MUJERES CARPINTERAS SE INCORPORAN AL TALLER MUNICIPAL

Desde ayer un grupo de mujeres carpinteras se sumó al taller municipal, históricamente ocupado por varones. La incorporación se da en el marco del desarrollo del Plan Potenciar Trabajo donde las mujeres se formaron en el oficio. El logro es un trabajo conjunto entre la Dirección de Géneros y Diversidad y Servicios Públicos de Mercedes. Ana De Cunto, carpintera y psicóloga social, es quien guía y forma a estas mujeres que hoy marcan otro paso más en el empoderamiento y desarrollo de la equidad de géneros.

El proyecto comenzó hace 3 años en el Ex Instituto Unzué, de la mano de la dirección de Géneros y Diversidad a cargo de la licenciada y responsable del área Guadalupe González, dentro del Plan Potenciar trabajo. Ana De Cunto, tallerista en la dirección de género y carpintera, fue quien comenzó a enseñar sobre el oficio a este grupo de 10 mujeres que hoy, además, realizan trabajos de forma independiente en forma de cooperativa.

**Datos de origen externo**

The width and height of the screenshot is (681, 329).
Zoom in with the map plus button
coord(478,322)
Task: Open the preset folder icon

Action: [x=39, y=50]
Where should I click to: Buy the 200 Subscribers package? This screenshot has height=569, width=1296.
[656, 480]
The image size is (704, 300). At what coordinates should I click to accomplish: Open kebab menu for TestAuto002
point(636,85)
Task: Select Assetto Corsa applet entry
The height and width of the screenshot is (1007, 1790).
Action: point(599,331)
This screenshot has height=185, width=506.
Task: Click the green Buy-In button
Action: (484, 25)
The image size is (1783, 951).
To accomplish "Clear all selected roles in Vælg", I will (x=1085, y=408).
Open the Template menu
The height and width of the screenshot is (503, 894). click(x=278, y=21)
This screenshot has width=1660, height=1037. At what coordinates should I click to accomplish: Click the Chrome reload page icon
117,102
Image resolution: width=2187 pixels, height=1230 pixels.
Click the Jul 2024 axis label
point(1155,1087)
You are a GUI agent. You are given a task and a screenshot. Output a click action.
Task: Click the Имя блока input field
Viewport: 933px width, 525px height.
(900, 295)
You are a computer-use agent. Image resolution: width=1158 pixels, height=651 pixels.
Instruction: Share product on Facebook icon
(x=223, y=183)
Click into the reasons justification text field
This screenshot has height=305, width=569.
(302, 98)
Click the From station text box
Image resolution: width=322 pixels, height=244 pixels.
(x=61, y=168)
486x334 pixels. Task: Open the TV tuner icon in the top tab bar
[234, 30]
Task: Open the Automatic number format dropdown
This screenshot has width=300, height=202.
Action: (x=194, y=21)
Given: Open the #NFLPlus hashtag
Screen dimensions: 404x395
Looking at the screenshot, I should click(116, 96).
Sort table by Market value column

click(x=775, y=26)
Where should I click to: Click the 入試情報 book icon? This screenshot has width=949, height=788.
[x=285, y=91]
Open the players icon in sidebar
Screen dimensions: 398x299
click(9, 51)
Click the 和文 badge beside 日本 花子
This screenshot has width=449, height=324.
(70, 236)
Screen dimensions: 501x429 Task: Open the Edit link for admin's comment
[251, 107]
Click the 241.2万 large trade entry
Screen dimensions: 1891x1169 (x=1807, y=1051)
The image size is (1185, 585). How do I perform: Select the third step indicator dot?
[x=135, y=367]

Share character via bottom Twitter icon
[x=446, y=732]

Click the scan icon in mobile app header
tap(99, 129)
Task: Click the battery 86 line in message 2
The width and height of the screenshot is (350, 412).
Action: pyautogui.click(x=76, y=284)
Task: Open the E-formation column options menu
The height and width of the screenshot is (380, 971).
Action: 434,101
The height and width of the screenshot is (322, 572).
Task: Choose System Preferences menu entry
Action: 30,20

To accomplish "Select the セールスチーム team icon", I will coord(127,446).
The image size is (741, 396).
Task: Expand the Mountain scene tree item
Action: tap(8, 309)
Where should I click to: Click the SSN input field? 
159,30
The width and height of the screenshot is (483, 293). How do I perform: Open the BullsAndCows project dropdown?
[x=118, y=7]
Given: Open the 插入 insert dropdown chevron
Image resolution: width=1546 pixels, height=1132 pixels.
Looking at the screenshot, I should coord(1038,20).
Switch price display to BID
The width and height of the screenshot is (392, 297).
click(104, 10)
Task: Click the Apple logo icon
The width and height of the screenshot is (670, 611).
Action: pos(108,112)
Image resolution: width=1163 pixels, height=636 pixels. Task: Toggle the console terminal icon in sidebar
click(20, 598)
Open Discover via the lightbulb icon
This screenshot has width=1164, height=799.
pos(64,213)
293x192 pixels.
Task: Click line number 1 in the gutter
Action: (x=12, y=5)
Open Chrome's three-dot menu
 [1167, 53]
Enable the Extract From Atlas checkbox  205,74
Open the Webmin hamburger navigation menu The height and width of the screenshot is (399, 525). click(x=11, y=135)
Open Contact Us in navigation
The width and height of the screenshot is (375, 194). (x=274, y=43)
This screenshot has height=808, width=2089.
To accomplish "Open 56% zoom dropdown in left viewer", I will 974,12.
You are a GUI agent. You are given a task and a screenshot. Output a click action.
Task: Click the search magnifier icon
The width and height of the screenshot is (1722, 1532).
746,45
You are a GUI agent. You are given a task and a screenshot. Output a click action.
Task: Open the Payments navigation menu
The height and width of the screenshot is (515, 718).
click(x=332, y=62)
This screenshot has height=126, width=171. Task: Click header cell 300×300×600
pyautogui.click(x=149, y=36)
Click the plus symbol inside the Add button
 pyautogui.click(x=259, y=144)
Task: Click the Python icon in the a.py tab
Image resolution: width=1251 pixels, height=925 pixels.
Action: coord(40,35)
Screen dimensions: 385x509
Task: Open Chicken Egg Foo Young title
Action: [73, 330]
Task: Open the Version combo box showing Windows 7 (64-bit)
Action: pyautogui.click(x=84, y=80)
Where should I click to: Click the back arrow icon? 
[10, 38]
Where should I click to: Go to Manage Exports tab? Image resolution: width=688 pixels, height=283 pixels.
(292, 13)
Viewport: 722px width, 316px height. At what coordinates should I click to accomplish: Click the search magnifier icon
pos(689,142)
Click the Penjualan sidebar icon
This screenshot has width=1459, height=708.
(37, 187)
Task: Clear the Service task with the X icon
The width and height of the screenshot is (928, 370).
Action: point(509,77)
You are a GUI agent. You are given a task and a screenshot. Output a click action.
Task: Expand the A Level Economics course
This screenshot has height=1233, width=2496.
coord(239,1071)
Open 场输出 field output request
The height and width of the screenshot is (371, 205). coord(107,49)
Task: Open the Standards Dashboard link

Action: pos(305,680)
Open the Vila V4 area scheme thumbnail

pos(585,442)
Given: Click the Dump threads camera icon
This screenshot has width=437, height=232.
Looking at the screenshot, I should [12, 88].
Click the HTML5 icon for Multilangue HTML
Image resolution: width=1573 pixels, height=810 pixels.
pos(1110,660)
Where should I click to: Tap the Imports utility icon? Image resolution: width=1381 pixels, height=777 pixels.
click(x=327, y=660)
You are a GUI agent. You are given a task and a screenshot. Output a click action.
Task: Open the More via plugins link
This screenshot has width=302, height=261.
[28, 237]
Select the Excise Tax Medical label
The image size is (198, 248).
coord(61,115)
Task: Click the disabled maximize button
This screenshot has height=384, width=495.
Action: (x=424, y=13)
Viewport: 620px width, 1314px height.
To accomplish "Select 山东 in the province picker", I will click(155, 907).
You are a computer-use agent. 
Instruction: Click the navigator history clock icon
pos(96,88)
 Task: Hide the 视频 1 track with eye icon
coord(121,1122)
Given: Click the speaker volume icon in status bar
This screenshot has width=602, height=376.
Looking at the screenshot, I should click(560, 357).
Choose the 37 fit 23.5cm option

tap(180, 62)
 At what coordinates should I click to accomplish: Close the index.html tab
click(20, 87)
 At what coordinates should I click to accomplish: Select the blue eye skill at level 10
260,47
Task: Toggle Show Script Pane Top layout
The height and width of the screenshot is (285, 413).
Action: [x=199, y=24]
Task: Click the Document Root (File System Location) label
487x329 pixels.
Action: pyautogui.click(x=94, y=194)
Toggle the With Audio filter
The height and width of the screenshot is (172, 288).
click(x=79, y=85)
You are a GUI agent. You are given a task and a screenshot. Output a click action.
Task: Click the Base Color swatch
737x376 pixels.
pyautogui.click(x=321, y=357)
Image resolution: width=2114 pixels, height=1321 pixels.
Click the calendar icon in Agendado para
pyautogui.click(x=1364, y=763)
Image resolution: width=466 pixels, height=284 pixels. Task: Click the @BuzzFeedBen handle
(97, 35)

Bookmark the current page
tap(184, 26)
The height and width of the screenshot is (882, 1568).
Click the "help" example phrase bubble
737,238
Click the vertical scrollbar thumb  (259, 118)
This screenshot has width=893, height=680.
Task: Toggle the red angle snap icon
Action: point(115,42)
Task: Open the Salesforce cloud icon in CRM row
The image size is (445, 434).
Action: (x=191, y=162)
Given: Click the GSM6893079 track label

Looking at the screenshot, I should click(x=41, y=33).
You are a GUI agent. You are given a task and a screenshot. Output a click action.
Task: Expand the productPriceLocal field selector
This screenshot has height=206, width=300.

La idea, cuenta Ana al aire de Radio Meridiano, fue “poder conformar un grupo de mujeres carpinteras que tengan en principio el deseo de poder interiorizarse en este oficio y por qué no luego formalizarse en algún proyecto productivo.” El grupo que comenzó en el Unzué, hoy se muda al Corralón Municipal, para comenzar a trabajar junto al equipo del carpintería local que responde a Servicios Públicos. Las mujeres carpinteras ya vienen produciendo material: fueron las encargadas de realizar los juguetes destinados al programa 1000 días, y hoy seguirán produciendo muebles necesarios para diferentes áreas locales que así lo necesiten.

Ana aprendió el oficio de parte de su tío. “Fue él quien me introdujo en esto hasta que tomé vuelo sola. Me interesó la idea de, por un lado ser tallerista y, por el otro, poder conquistar un espacio marcado históricamente por varones. Esa fue la propuesta inicial y el desafío”, cuenta la encargada de guiar, enseñar y acompañar al grupo que a partir de ahora comparte horas en el espacio frente a la terminal, también marcado por la presencia masculina.

Luego de varias conversaciones con Luis Ponce, responsable del área de producción se logró dar este paso, importante tanto para el crecimiento profesional de las mujeres que lo integran como en el mejoramiento del acceso equitativo del trabajo.

“El proyecto seguirá desarrollándose como grupo autogestivo produciendo otros bienes que puedan venderse a la comunidad en general”, cuenta Ana. De esa manera logran dos objetivos: continuar con el programa Potenciar trabajo, fundamental a la hora de dar el primer paso, y realizar una contraprestación por ese valor que el Estado aporta a cada una de las carpinteras. Mientras, se perfeccionan en el oficio y planifican sus propios proyectos, organizadas y unidas en cooperativa.